The project Kinderwelten bases its work on the premise that small children are aware of differences at a very early age. Even more, they notice that certain attributes are valued differently by the adults in their surrounding: as good and beautiful or as bad and not normal. And because children are active and creative they construct from their own observations and out of the messages they receive from their environment their very own notions and opinions about people. As these opinions always also encompass the devaluations and values, that are part of the society they grow up in, they represent something we call a pre-prejudice. These pre-prejudices are made up of wrong information about and distortions of reality and children will develop them even without direct contact to those people affected by their negative constructs. To avoid that these pre-prejudices develop to full fledged prejudices, children need competent adults: They must be able to recognize biased and stereotyped messages and know how to support children in encountering diversity and what you can do against unfair and discriminatory prejudices. This means, for example, to regularly check your own work and the materials in the day-care centre for biased and stereotype pictures of people – and then to make changes.
In the project Kinderwelten providers of day-care centres and their teams have committed themselves to creating a “culture of growing up”. The main objective of this culture is respect for diversity of family cultures and the decisive stance against exclusion and discrimination. Providers in Germany need to develop a profile that reacts to the needs of a modern immigration society that includes an anti-discrimination policy. The project supports providers of day-care centres in this challenging evolution.
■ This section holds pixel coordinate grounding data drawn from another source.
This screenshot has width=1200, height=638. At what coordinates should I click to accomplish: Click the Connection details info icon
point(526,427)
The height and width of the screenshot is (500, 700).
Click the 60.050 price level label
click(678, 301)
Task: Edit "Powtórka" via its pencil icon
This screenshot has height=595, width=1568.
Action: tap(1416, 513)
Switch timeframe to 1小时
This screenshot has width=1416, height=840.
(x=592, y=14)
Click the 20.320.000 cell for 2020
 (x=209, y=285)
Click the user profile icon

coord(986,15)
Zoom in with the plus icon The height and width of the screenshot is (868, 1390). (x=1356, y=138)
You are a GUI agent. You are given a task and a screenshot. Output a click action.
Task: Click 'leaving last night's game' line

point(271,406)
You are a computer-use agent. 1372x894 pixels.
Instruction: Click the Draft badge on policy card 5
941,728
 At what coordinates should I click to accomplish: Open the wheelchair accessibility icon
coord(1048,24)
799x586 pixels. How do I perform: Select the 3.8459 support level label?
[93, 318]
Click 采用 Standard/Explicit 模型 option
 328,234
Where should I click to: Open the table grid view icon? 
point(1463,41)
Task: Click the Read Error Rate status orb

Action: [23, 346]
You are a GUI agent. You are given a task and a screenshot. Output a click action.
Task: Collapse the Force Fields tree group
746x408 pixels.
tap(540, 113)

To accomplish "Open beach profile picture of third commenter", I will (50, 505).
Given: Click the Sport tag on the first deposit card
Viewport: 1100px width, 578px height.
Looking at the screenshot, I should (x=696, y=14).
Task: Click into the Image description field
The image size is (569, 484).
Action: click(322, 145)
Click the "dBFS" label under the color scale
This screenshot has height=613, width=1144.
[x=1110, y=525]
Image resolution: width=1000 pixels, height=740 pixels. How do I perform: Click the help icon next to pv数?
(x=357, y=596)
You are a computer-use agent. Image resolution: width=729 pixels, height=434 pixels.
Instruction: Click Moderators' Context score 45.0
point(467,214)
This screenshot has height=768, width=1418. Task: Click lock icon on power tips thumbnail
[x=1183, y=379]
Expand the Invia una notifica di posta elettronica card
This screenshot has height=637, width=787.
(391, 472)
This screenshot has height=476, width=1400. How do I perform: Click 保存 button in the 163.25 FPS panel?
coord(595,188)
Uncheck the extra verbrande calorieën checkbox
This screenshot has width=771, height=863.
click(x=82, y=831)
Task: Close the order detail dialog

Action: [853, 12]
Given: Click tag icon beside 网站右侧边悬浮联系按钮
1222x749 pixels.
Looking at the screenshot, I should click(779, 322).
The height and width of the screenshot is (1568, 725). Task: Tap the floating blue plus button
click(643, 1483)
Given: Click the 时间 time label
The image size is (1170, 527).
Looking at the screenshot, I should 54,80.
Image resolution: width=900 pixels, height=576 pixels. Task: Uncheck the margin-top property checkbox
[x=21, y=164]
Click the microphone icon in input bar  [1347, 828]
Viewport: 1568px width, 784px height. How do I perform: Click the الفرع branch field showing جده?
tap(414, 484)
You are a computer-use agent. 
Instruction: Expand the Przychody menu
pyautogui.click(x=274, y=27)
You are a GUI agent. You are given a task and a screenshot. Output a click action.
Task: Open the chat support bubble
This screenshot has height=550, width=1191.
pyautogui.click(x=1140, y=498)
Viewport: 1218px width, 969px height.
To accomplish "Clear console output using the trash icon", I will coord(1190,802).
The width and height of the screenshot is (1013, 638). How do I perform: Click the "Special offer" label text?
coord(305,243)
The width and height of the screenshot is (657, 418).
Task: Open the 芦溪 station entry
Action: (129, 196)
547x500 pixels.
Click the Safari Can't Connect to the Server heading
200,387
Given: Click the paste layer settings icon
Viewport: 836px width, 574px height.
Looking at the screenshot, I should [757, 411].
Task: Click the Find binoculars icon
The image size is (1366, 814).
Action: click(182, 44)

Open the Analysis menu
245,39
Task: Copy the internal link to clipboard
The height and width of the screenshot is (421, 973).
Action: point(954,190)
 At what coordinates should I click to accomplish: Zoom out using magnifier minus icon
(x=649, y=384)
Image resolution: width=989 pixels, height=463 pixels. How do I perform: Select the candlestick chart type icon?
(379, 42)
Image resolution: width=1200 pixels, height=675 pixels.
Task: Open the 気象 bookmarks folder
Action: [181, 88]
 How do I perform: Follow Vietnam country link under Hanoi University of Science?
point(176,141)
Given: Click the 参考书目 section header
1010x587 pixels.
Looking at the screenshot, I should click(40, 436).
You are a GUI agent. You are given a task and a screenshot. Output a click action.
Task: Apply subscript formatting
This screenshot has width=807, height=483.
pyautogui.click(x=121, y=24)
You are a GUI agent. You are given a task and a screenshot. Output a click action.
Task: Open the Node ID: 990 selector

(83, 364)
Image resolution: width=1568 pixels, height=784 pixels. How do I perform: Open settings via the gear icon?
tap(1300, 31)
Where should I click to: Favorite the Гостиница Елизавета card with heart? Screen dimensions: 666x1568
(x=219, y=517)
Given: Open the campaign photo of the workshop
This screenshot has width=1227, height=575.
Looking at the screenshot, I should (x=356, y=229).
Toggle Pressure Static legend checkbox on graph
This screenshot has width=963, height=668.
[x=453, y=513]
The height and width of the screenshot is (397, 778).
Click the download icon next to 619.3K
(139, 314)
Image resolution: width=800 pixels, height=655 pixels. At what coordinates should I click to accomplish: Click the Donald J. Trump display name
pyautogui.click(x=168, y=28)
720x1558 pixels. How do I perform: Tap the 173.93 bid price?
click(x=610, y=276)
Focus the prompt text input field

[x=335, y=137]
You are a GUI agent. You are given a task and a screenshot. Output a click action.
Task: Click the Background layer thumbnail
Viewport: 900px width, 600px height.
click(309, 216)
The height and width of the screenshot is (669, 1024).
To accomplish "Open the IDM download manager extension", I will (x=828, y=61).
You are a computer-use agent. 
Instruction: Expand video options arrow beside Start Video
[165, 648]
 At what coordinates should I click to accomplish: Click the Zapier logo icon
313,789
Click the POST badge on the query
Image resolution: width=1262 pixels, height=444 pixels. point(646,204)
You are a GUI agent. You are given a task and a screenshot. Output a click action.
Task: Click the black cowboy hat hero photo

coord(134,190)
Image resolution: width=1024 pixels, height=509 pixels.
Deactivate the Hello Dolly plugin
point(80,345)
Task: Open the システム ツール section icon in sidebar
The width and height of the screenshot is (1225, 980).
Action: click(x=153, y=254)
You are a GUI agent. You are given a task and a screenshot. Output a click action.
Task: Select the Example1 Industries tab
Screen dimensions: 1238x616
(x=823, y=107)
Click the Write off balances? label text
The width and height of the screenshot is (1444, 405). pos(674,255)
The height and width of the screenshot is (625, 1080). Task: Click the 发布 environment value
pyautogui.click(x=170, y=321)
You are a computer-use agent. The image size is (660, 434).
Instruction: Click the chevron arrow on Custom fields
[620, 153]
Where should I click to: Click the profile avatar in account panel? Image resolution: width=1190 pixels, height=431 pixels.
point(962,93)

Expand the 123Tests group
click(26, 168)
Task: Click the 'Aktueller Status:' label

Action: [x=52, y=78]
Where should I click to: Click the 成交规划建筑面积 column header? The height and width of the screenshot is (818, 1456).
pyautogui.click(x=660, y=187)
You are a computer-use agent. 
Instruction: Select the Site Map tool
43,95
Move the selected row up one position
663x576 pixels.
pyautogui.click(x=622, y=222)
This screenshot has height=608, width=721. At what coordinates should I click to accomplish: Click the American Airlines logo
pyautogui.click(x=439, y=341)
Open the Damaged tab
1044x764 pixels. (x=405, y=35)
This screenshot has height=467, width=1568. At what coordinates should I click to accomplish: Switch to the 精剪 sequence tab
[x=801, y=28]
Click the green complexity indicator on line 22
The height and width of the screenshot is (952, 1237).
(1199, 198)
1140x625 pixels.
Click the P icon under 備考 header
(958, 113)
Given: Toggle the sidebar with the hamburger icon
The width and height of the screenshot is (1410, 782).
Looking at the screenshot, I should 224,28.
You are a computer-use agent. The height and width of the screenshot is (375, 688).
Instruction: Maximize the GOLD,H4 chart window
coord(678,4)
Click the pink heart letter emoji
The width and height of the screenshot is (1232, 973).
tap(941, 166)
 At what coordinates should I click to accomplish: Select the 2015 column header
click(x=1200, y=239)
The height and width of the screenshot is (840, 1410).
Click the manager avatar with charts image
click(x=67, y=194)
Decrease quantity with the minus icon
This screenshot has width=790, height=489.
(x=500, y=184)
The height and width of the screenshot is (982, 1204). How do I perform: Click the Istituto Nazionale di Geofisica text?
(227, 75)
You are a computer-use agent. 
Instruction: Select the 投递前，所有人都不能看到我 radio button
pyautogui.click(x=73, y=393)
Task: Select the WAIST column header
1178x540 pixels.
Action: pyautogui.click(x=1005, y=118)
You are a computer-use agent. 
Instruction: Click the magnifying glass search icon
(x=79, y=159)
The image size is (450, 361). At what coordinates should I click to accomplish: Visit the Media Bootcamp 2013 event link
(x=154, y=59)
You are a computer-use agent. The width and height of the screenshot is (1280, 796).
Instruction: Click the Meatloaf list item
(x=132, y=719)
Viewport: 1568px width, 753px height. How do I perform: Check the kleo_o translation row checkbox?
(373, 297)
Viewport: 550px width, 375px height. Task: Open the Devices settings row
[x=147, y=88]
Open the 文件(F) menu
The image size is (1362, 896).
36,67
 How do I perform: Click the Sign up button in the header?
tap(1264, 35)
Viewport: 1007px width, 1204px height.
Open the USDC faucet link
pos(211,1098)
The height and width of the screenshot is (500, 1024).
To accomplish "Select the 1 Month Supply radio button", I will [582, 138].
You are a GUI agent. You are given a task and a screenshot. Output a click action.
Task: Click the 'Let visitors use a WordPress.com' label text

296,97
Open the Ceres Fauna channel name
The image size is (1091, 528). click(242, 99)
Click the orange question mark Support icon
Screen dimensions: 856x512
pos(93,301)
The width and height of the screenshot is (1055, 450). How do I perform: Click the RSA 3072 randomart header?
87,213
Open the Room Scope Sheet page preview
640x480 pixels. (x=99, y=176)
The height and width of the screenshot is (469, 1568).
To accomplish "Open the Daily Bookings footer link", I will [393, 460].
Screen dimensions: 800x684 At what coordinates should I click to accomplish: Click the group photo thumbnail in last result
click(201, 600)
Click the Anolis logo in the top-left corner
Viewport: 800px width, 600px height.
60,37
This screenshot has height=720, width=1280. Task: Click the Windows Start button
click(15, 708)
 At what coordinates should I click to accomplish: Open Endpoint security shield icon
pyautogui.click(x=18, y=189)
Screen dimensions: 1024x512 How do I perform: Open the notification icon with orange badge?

Funded by the Bernard van Leer Foundation the project offers its project partners (the providers and their day-care centres) qualified support over a period of three years to develop the quality standards of the providing organisations and of the pedagogical practice in the attached day-care centres. Basis of this work is the contextual approach (“Situationsansatz) and the anti-bias approach. From Jagstfeld in the South-West over Jena, in the South-East, to Buxtehude in the North-West of Germany a total of thirteen providers in the federal states of Baden-Württemberg, Lower Saxony and Thuringia with 29 day-care centres are engaged and involved in the project. By building regional cooperations, establishing trans-national exchanges also on a European level, the project participants will contribute to the dissemination of the approach and support the evolution of a network that encompasses providers, day-care centres, institutions and initiatives focused on promoting equity and respect for diversity. The project started in October 2004 and will end in March 2008.